The UN’s climate science body began one of its “most important meetings” on Monday, as it presents to governments a report on warming the world just half a degree more than today.
The authors of the Intergovernmental Panel on Climate Change’s (IPCC) latest report will meet government delegates from Monday to Friday in Incheon, South Korea.
They will attempt to broker agreement on the policy recommendations from the IPCC’s latest major report, which looks at the impacts of 1.5C warming above pre-industrial levels, together with suggestions on how to stay below that mark.

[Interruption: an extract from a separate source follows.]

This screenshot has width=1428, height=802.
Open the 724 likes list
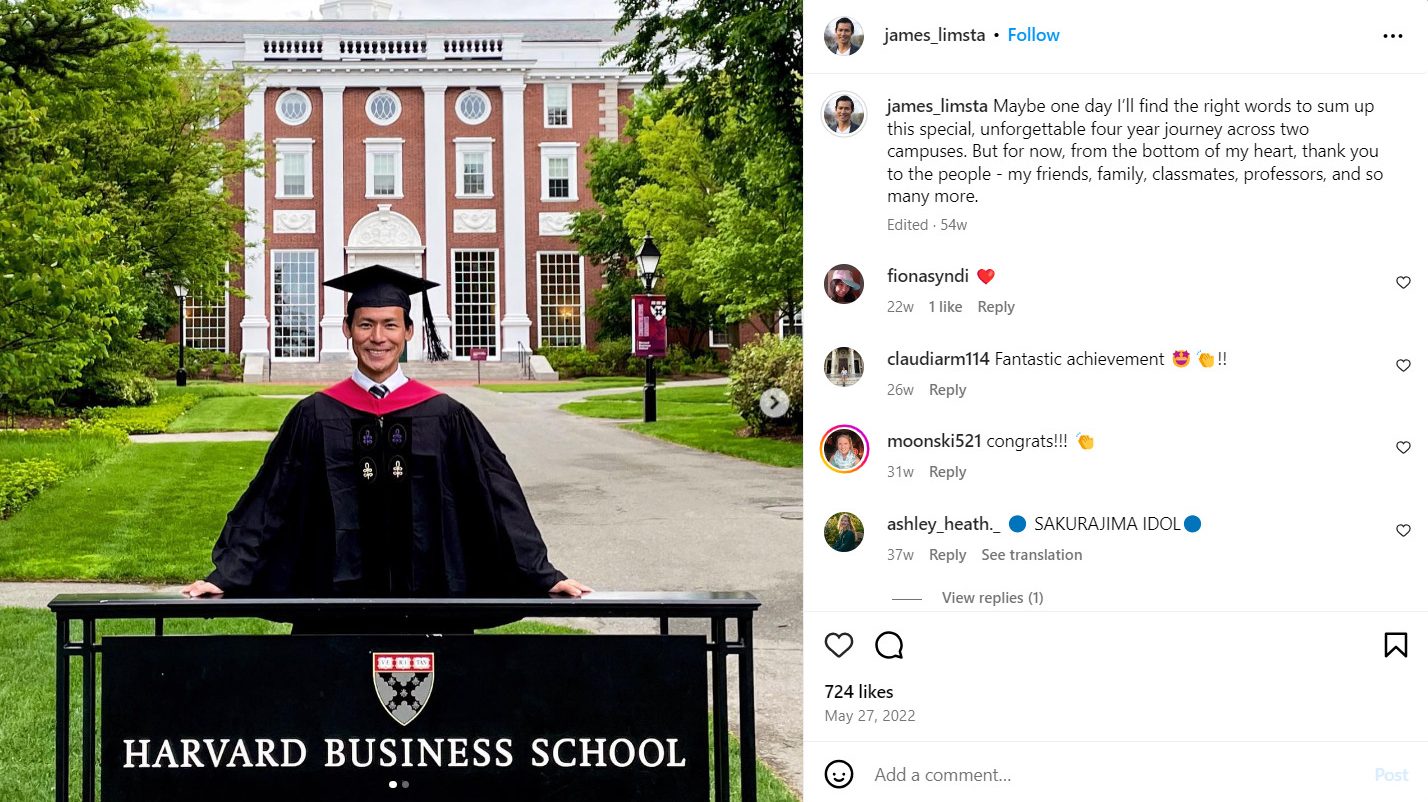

The most recent draft of the ‘summary for policy makers’, published by Climate Home News, highlighted stark differences between the impacts of warming 1.5C and the upper limit imposed by the Paris deal of 2C. The world has already warmed roughly 1C.
The key question at this meeting will be how the draft changes after this week’s intense scrutiny from diplomats who represent national interests.

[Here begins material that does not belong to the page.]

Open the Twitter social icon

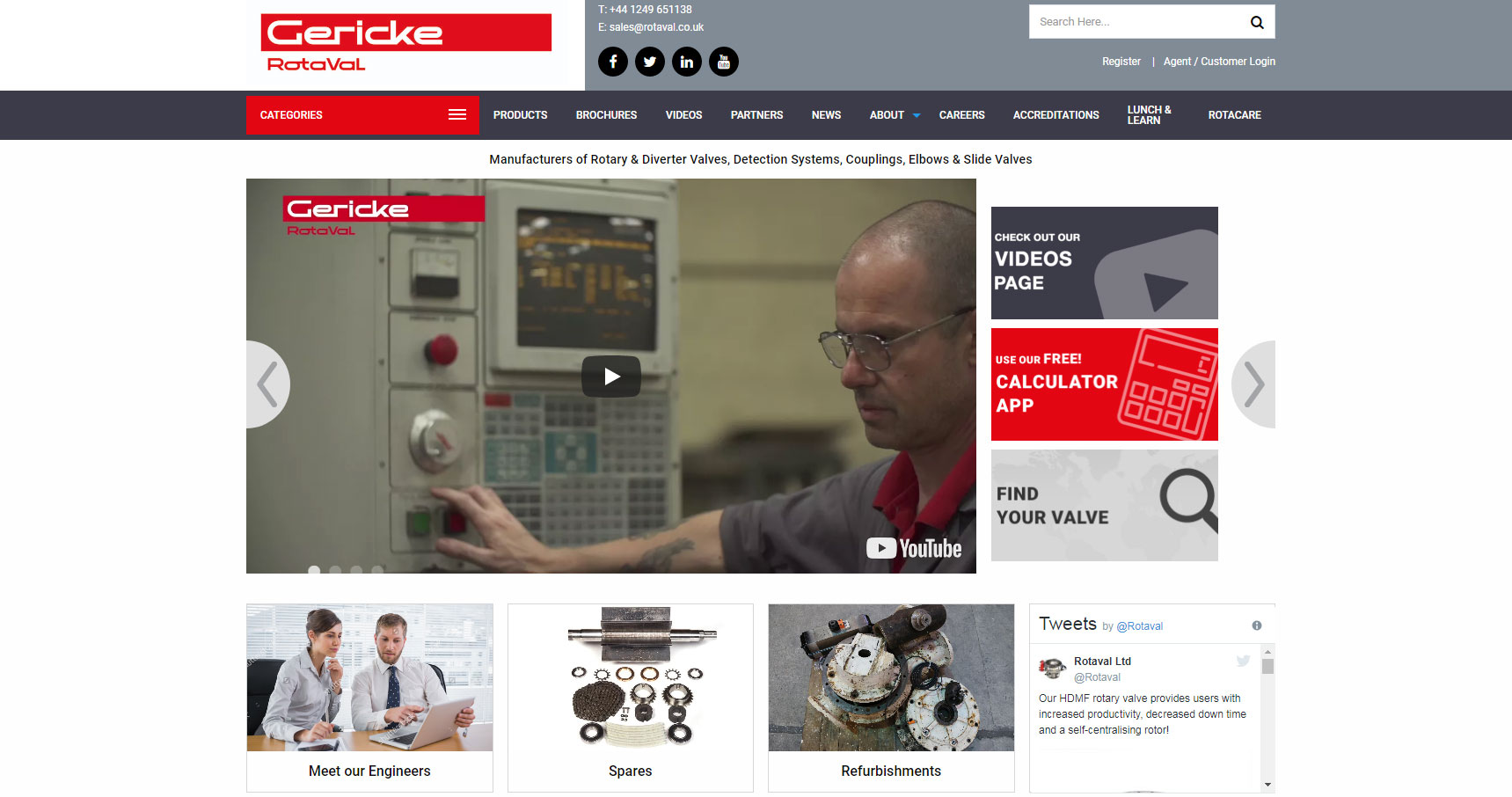[650, 62]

Hoesung Lee, the chair of the IPCC, described the conference as “one of the most important meetings in the IPCC’s history”.
“Science alerts us to the gravity of the situation, but science also, and this special report in particular, helps us understand the solutions available to us,” he said.
“This is a critical point in history,” said Youssef Nassef, director of Adaptation at the United Nations Framework Convention on Climate Change (UNFCCC) told the opening plenary on Monday. “The window of opportunity is rapidly shrinking and we must all work together to turn things around.”
Elena Manaenkova, deputy secretary of the World Meteorological Organization, also opened the session in earnest, stressing that the world stood “at a pivotal moment”.
“We need greater ambition and a greater sense of urgency,” she said.
Some governments, including the European Union, hope the report, ordered by the 2015 Paris Agreement, will bolster calls for more rapid emissions cuts.
Others fear the report for the same reason. On Monday, India’s Business Standard reported that the US has questioned the basis for the report in the lead up to this week’s conference. Last week, authors rejected reports that they were susceptible to political pressure.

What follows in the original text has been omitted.